Existing studies have confirmed that the immune system is closely related to the occurrence and development of tumors. Therefore, we studied the relationship between the expression of HTRA2 and immune factors. There was a strong correlation between the expression of immunoinhibitors (CD274, IDO1, TIGIT, etc.), immunostimulators (CD80, CD86, ICOS, etc.), and chemokines (CCL2, CCL7, CXCL9, etc.) and the expression of HTRA2. Hu Qingting et al. reported that CCR2 deficiency in breast cancer cell inhibited CCL2‐mediated growth and invasion, corresponding to decreased ALDH1A1 expression and increased HTRA2 expression. ALDH1A1 and HTRA2 expression was modulated in CCR2‐deficient and CCR2‐over‐expressing cell lines. They found that ALDH1A1 and HTRA2 regulates CCR2‐mediated breast cancer cell growth and cellular invasion in a CCL2/CCR2 context‐dependent manner.  We also studied the expression of HTRA2 at the single‐cell level and found that HTRA2 mainly expressed at CD8 T, plasma, DC, mast, fibroblasts, and malignant cell clusters. These results suggest that HTRA2 may also function in stromal cells or immune cells other than cancer cells. However, at present, there are few studies on the correlation between HTRA2 and cancer in immune cells or stromal cells. It is expected that more studies will make breakthroughs in these aspects in the future.
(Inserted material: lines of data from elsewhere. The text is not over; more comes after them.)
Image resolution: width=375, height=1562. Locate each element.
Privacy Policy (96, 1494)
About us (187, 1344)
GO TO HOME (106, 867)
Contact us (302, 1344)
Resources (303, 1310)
In conclusion, we applied a systematic method to analyze several mRNAs capable of distinguishing cases with GC. We found HTRA2 was over‐expressed in GC plasma in contrast with control cases. According to Kaplan‐Meier overall surviving curve, cases carrying higher HTRA2 expression achieved decreased total surviving time. Though the outcomes here are rudimentary, this study underpins the application of the mentioned mRNAs to clinical practice. The particular regulatory effect exerted by them still needs to be further explored for clinical application.

CONFLICT OF INTEREST

The authors declare that they have no conflicts of interest.